What the task requires.
The lines below are to be quoted exactly, from the first through the one that contains "Політика (171, 1799)".

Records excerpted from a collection
▶
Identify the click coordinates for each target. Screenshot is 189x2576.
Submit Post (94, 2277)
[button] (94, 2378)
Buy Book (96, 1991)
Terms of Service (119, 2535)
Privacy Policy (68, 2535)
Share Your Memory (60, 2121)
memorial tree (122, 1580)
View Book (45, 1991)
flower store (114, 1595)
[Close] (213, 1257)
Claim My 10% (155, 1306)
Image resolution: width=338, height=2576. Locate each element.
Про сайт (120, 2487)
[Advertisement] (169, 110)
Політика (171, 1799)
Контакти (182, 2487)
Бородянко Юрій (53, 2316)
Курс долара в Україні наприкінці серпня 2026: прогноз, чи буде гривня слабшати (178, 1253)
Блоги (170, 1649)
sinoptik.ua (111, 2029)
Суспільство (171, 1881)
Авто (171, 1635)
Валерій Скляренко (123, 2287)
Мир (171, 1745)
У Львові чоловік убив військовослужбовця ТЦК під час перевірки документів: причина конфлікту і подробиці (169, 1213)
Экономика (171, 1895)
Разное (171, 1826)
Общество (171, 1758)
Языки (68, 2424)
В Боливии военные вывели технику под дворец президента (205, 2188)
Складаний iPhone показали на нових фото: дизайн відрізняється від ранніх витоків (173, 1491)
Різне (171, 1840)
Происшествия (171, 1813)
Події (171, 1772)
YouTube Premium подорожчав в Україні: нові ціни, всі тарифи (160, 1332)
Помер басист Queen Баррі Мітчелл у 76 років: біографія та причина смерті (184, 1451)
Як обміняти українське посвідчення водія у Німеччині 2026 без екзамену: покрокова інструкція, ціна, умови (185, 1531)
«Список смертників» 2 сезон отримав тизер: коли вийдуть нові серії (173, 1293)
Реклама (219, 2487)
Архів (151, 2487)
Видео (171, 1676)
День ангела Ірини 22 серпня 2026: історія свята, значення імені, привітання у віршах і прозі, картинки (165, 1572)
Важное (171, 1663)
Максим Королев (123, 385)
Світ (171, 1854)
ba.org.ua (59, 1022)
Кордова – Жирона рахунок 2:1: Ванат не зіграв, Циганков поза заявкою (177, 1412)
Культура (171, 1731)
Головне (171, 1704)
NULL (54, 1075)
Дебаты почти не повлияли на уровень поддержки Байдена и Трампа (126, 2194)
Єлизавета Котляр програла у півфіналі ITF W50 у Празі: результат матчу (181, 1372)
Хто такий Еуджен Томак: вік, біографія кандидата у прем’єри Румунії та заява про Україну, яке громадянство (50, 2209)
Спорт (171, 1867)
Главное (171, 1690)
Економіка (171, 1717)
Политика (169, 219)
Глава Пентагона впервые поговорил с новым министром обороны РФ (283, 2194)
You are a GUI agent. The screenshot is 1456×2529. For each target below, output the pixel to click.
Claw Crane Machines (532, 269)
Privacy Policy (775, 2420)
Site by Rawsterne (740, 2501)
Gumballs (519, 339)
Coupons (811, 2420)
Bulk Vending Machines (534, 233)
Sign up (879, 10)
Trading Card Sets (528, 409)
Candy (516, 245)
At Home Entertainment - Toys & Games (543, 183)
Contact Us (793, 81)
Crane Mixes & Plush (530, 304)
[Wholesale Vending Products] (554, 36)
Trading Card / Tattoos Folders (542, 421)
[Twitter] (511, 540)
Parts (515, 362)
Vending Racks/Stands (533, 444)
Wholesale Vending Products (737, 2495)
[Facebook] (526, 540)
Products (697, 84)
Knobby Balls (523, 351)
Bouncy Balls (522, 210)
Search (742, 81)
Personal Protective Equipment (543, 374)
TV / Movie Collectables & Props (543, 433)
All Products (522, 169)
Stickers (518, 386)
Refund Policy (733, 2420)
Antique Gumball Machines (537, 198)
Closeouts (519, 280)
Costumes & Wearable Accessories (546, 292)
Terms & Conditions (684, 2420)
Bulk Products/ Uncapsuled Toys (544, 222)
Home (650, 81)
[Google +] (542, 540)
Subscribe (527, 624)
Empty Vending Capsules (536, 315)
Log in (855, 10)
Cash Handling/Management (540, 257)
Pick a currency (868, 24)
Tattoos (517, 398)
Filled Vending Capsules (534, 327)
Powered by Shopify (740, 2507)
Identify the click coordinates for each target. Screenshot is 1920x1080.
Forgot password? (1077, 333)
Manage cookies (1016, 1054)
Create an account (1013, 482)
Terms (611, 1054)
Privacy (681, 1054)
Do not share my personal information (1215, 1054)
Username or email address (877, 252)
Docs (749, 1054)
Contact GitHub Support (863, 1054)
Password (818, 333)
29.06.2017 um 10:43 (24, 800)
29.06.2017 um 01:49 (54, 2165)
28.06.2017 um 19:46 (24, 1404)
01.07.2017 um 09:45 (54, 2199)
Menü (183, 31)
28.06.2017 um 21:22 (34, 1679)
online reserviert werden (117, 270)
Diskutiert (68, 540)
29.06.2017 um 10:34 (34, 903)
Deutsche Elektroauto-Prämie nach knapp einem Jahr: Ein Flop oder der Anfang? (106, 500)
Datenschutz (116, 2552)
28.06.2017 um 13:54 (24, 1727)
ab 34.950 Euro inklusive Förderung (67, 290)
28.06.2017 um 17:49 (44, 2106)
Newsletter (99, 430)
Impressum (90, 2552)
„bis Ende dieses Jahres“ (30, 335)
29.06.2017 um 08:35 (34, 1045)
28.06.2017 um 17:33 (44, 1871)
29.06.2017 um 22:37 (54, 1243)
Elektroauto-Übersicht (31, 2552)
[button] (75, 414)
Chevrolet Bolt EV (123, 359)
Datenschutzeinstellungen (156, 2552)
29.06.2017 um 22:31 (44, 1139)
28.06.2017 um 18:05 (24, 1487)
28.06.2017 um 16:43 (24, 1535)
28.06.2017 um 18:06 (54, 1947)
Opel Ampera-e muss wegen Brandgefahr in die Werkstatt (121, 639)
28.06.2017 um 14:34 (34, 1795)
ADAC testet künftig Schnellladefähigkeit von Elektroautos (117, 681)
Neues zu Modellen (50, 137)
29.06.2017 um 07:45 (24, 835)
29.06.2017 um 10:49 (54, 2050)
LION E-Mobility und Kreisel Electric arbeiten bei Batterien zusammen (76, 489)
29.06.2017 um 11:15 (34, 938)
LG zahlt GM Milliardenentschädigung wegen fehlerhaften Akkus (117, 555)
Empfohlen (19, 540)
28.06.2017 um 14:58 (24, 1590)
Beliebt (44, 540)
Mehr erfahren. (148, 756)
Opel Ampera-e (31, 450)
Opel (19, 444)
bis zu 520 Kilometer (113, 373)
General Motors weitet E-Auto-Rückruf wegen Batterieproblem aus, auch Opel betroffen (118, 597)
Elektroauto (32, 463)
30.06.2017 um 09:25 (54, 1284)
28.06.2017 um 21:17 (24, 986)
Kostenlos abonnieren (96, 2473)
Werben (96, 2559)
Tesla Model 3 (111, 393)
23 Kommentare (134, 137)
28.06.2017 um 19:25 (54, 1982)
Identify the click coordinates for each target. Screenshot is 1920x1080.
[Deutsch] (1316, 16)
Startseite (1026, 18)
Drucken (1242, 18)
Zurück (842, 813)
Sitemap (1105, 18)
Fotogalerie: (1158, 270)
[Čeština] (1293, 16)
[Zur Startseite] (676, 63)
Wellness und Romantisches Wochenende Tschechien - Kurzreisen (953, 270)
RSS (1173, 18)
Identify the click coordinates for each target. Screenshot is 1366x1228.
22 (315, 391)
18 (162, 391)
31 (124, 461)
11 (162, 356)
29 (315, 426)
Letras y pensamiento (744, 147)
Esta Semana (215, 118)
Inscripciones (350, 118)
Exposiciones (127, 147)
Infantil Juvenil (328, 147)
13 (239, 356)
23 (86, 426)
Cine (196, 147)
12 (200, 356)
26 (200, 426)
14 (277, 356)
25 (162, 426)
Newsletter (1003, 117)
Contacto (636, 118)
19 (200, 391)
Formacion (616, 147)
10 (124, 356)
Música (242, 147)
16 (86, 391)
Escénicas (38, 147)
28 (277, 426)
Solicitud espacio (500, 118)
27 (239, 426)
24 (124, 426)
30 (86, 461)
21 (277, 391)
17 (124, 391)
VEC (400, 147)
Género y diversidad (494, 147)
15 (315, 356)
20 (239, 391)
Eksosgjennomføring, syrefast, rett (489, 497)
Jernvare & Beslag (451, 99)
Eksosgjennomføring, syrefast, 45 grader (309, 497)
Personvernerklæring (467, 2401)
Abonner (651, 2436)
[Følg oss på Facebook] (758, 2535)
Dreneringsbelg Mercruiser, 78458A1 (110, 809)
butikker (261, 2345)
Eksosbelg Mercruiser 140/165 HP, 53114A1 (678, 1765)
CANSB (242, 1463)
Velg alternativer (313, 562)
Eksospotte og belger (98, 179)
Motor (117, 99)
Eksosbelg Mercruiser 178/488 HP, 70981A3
◀
Completed exercise.
Identify the click coordinates for each target. Screenshot is 189x2576.
Submit Post (94, 2277)
[button] (94, 2378)
Buy Book (96, 1991)
Terms of Service (119, 2535)
Privacy Policy (68, 2535)
Share Your Memory (60, 2121)
memorial tree (122, 1580)
View Book (45, 1991)
flower store (114, 1595)
[Close] (213, 1257)
Claim My 10% (155, 1306)
Image resolution: width=338, height=2576. Locate each element.
Про сайт (120, 2487)
[Advertisement] (169, 110)
Політика (171, 1799)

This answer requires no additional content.